## ABOUT THIS TASK
Report every line below that has the string "Bearing" in it.
»»
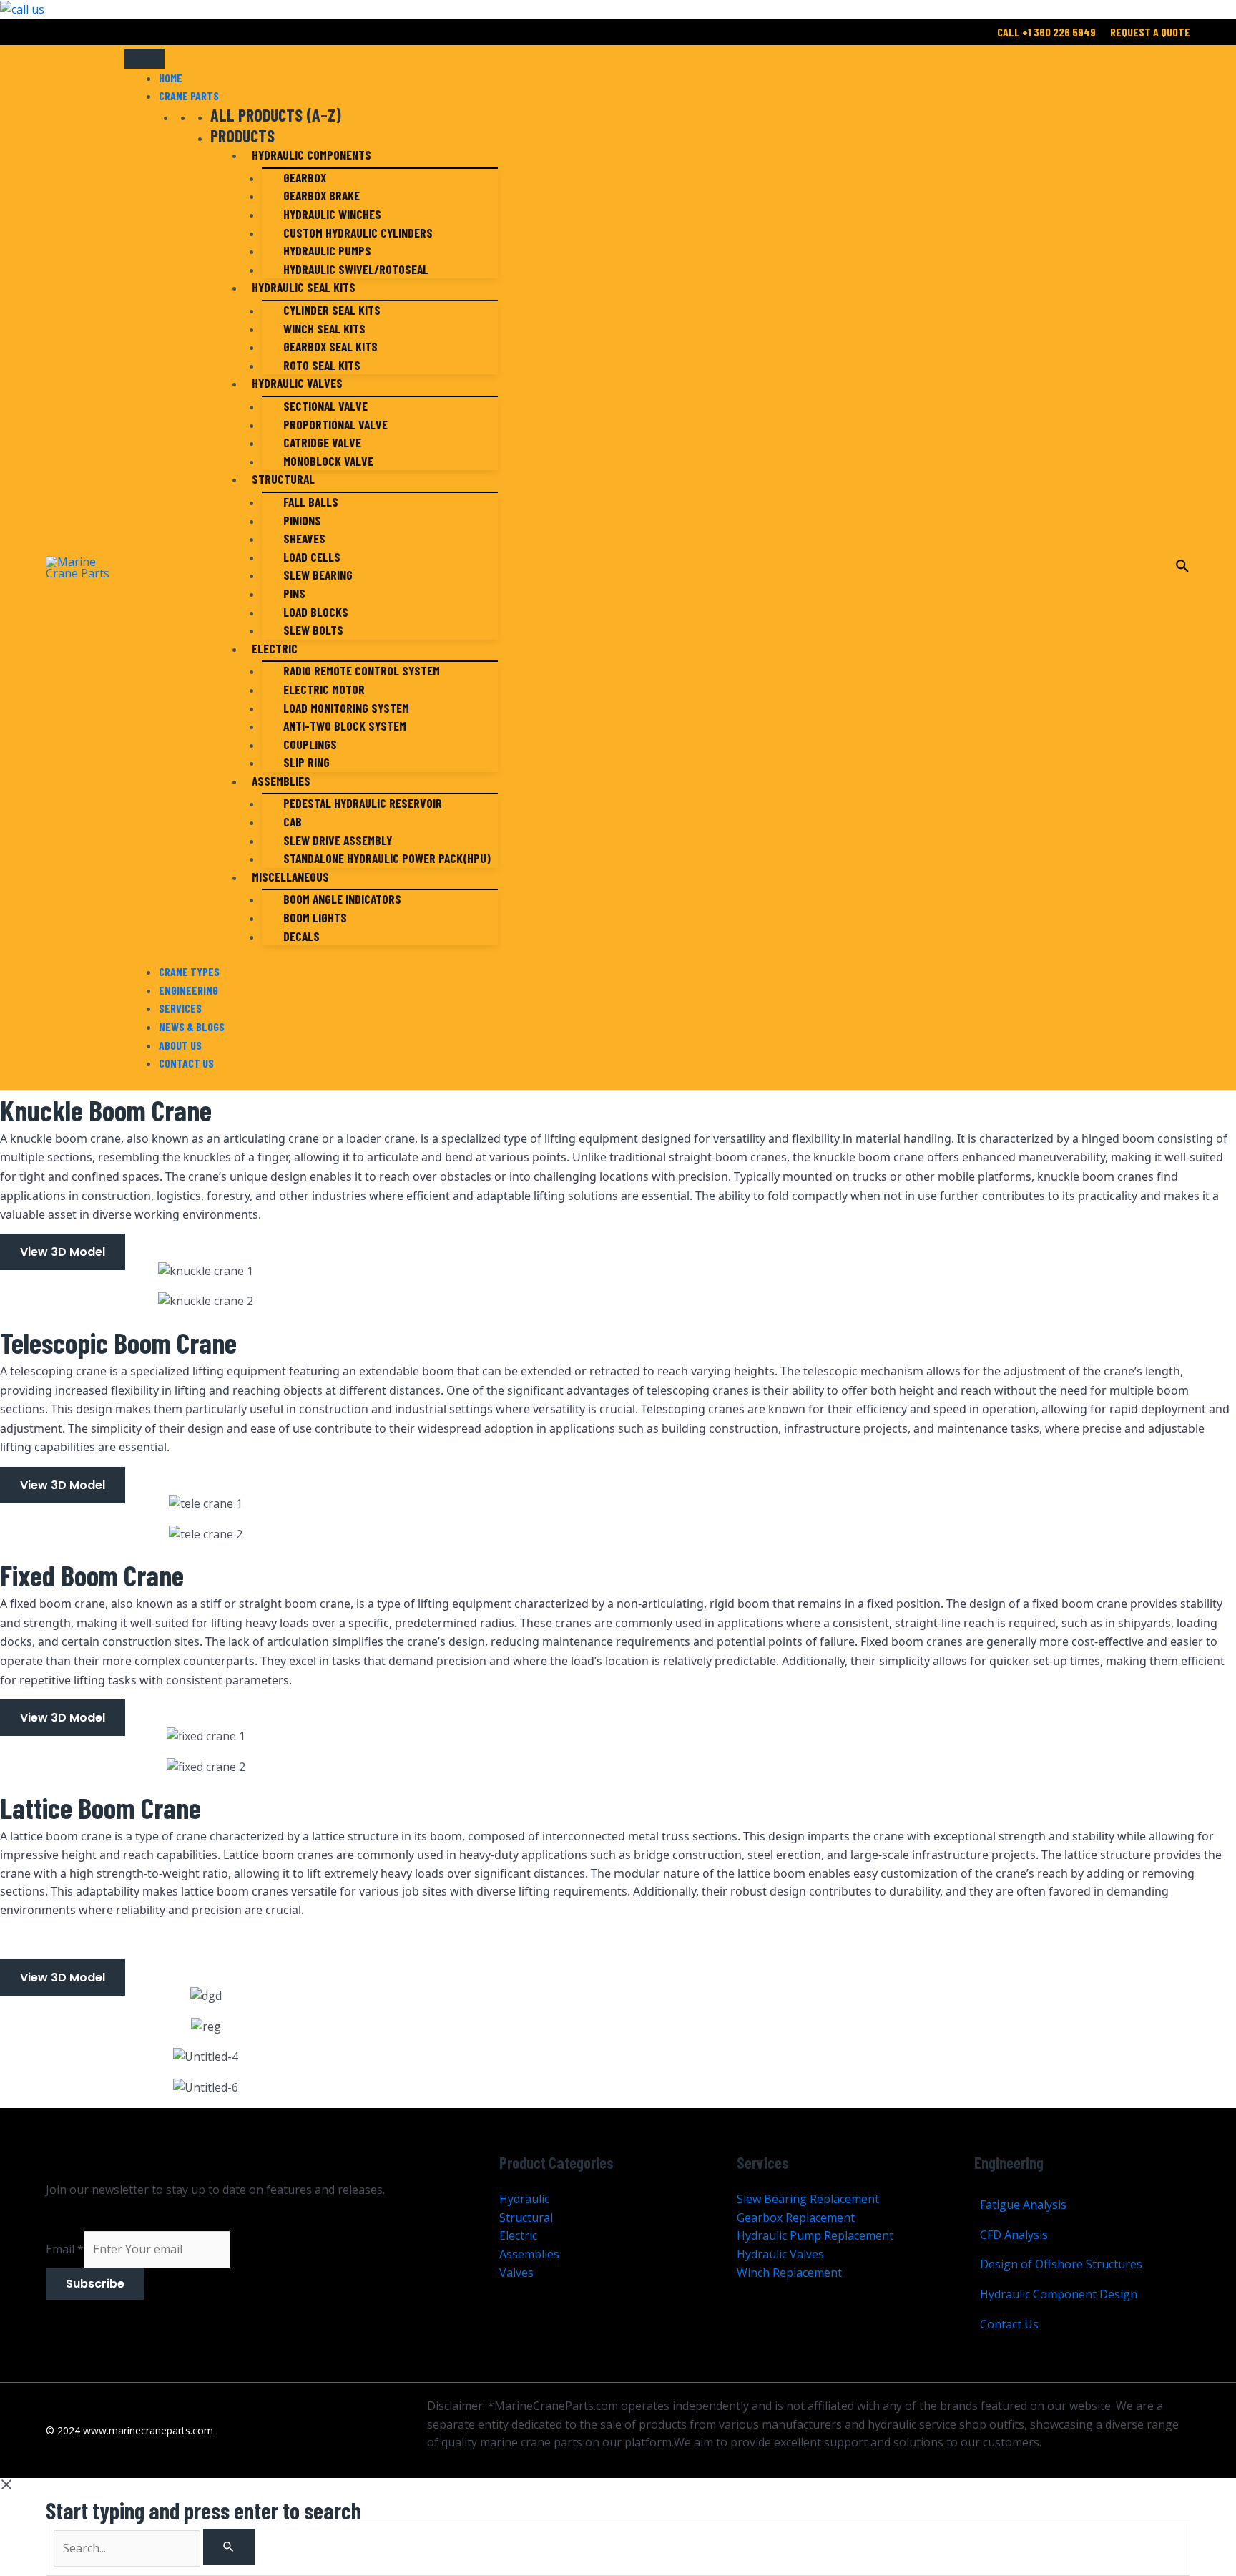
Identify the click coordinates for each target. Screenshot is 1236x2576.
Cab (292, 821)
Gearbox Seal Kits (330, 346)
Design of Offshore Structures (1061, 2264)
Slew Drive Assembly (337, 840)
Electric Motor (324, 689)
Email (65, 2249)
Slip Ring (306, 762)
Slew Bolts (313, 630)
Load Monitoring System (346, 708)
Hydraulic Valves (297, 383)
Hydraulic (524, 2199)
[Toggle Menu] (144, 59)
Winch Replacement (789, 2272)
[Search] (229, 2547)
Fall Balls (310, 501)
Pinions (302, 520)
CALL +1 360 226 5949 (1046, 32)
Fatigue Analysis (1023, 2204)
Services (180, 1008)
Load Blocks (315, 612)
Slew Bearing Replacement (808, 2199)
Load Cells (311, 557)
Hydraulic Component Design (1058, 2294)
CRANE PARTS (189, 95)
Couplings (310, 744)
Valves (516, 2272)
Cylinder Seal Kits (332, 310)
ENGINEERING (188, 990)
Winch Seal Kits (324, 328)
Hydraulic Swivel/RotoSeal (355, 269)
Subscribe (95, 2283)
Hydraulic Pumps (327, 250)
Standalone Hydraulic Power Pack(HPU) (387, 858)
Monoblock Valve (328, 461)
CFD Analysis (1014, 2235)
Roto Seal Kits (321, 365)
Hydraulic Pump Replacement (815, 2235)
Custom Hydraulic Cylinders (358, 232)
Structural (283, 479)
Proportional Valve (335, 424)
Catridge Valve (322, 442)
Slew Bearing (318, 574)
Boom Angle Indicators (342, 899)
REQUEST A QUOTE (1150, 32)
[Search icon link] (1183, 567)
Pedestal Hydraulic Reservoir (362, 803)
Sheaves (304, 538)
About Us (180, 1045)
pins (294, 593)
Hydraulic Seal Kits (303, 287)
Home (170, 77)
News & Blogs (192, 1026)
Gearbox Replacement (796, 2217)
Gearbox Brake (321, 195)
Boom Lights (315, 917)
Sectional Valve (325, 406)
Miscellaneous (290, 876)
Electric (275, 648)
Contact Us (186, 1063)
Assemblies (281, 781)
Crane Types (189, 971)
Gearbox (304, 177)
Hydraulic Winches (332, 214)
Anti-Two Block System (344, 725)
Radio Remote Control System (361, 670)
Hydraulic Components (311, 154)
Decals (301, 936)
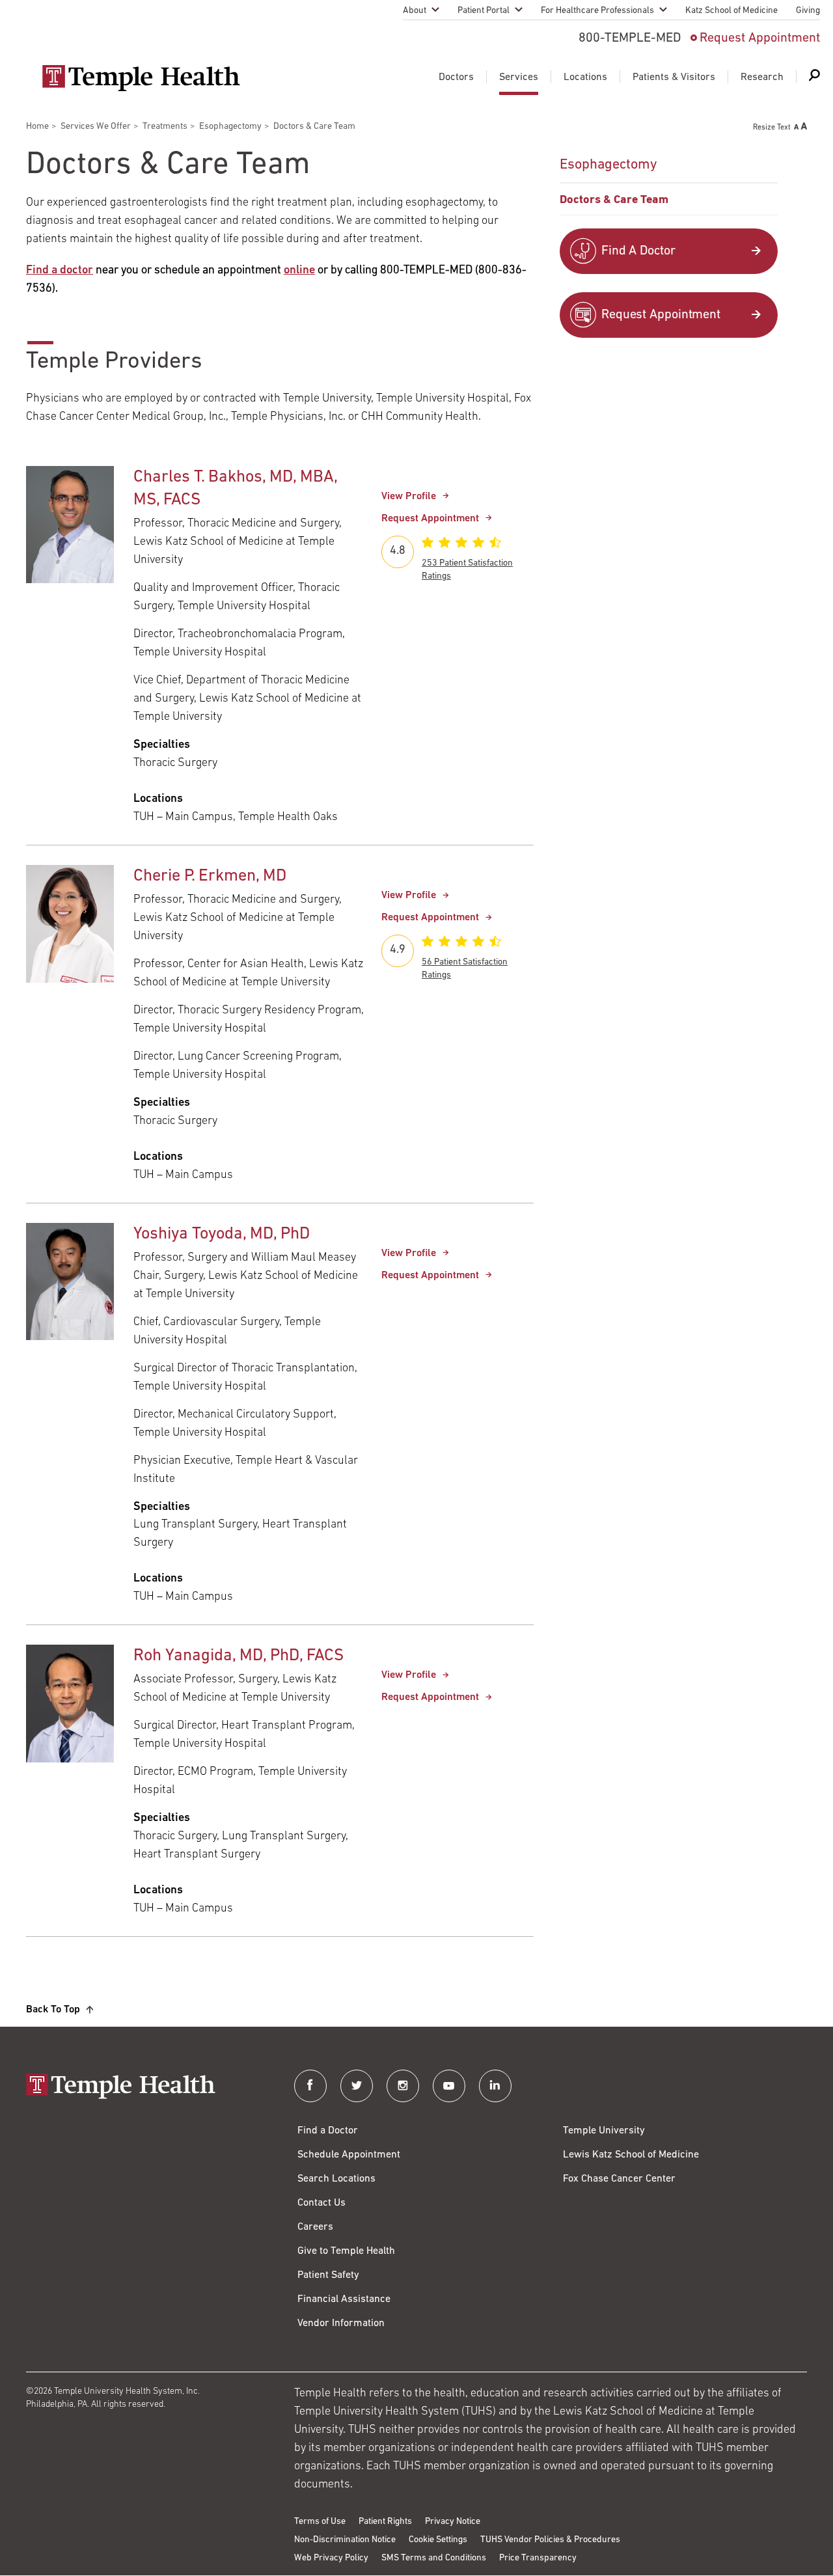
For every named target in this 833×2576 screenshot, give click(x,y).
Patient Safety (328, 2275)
««
## EXERCISE SOLUTION
Slew Bearing Replacement (808, 2199)
Slew Bearing (318, 574)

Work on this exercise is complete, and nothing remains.